BEGIN

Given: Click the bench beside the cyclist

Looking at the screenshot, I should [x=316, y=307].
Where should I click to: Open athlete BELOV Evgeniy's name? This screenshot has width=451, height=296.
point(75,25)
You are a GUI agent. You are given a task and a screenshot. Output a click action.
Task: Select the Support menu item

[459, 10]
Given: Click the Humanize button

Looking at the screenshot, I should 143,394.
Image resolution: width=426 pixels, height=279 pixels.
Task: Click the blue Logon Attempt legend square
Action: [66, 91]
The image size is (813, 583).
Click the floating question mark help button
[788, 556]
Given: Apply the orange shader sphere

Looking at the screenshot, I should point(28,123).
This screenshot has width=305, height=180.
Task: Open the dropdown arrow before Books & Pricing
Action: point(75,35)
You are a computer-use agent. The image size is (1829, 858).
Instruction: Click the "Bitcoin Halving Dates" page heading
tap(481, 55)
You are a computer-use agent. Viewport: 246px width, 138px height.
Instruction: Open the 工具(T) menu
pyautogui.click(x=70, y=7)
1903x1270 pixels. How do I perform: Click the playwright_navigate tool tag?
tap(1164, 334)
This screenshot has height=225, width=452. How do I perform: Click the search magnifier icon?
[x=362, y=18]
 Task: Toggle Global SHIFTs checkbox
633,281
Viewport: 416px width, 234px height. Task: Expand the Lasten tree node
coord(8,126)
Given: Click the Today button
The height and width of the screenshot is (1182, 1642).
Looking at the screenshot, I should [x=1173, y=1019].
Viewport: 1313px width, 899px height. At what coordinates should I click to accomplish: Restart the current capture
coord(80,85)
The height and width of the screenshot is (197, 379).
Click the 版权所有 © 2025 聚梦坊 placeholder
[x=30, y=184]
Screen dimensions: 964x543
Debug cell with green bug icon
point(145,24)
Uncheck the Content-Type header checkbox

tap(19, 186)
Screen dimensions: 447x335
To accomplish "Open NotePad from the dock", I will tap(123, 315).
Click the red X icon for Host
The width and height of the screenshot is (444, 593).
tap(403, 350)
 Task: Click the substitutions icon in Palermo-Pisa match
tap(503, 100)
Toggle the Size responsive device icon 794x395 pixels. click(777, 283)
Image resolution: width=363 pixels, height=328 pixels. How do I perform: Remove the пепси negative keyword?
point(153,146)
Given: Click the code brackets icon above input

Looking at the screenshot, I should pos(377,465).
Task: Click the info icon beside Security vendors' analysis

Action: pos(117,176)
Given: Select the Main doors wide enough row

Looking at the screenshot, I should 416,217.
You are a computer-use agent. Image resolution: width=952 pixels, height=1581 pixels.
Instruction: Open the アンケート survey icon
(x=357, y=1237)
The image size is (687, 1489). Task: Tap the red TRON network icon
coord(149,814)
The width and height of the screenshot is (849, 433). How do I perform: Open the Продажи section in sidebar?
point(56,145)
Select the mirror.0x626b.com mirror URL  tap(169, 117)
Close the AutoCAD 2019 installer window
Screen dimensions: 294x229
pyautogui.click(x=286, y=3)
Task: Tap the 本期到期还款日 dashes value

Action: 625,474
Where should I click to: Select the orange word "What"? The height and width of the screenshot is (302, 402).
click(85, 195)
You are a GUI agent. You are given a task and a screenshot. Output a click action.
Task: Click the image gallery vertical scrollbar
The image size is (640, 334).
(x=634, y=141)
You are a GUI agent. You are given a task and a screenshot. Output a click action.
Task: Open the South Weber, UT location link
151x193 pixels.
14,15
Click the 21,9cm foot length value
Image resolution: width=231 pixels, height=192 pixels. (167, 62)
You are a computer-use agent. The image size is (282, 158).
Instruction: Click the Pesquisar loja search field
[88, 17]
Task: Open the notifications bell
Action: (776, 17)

END

| What is being asked |
Reproduce all of the records above word for word.

| Answer to this exercise |
Given: Click the bench beside the cyclist

Looking at the screenshot, I should [x=316, y=307].
Where should I click to: Open athlete BELOV Evgeniy's name? This screenshot has width=451, height=296.
point(75,25)
You are a GUI agent. You are given a task and a screenshot. Output a click action.
Task: Select the Support menu item

[459, 10]
Given: Click the Humanize button

Looking at the screenshot, I should 143,394.
Image resolution: width=426 pixels, height=279 pixels.
Task: Click the blue Logon Attempt legend square
Action: [66, 91]
The image size is (813, 583).
Click the floating question mark help button
[788, 556]
Given: Apply the orange shader sphere

Looking at the screenshot, I should point(28,123).
This screenshot has width=305, height=180.
Task: Open the dropdown arrow before Books & Pricing
Action: point(75,35)
You are a computer-use agent. The image size is (1829, 858).
Instruction: Click the "Bitcoin Halving Dates" page heading
tap(481, 55)
You are a computer-use agent. Viewport: 246px width, 138px height.
Instruction: Open the 工具(T) menu
pyautogui.click(x=70, y=7)
1903x1270 pixels. How do I perform: Click the playwright_navigate tool tag?
tap(1164, 334)
This screenshot has height=225, width=452. How do I perform: Click the search magnifier icon?
[x=362, y=18]
 Task: Toggle Global SHIFTs checkbox
633,281
Viewport: 416px width, 234px height. Task: Expand the Lasten tree node
coord(8,126)
Given: Click the Today button
The height and width of the screenshot is (1182, 1642).
Looking at the screenshot, I should [x=1173, y=1019].
Viewport: 1313px width, 899px height. At what coordinates should I click to accomplish: Restart the current capture
coord(80,85)
The height and width of the screenshot is (197, 379).
Click the 版权所有 © 2025 聚梦坊 placeholder
[x=30, y=184]
Screen dimensions: 964x543
Debug cell with green bug icon
point(145,24)
Uncheck the Content-Type header checkbox

tap(19, 186)
Screen dimensions: 447x335
To accomplish "Open NotePad from the dock", I will tap(123, 315).
Click the red X icon for Host
The width and height of the screenshot is (444, 593).
tap(403, 350)
 Task: Click the substitutions icon in Palermo-Pisa match
tap(503, 100)
Toggle the Size responsive device icon 794x395 pixels. click(777, 283)
Image resolution: width=363 pixels, height=328 pixels. How do I perform: Remove the пепси negative keyword?
point(153,146)
Given: Click the code brackets icon above input

Looking at the screenshot, I should pos(377,465).
Task: Click the info icon beside Security vendors' analysis

Action: pos(117,176)
Given: Select the Main doors wide enough row

Looking at the screenshot, I should 416,217.
You are a computer-use agent. Image resolution: width=952 pixels, height=1581 pixels.
Instruction: Open the アンケート survey icon
(x=357, y=1237)
The image size is (687, 1489). Task: Tap the red TRON network icon
coord(149,814)
The width and height of the screenshot is (849, 433). How do I perform: Open the Продажи section in sidebar?
point(56,145)
Select the mirror.0x626b.com mirror URL  tap(169, 117)
Close the AutoCAD 2019 installer window
Screen dimensions: 294x229
pyautogui.click(x=286, y=3)
Task: Tap the 本期到期还款日 dashes value

Action: 625,474
Where should I click to: Select the orange word "What"? The height and width of the screenshot is (302, 402).
click(85, 195)
You are a GUI agent. You are given a task and a screenshot. Output a click action.
Task: Click the image gallery vertical scrollbar
The image size is (640, 334).
(x=634, y=141)
You are a GUI agent. You are given a task and a screenshot. Output a click action.
Task: Open the South Weber, UT location link
151x193 pixels.
14,15
Click the 21,9cm foot length value
Image resolution: width=231 pixels, height=192 pixels. (167, 62)
You are a computer-use agent. The image size is (282, 158).
Instruction: Click the Pesquisar loja search field
[88, 17]
Task: Open the notifications bell
Action: (776, 17)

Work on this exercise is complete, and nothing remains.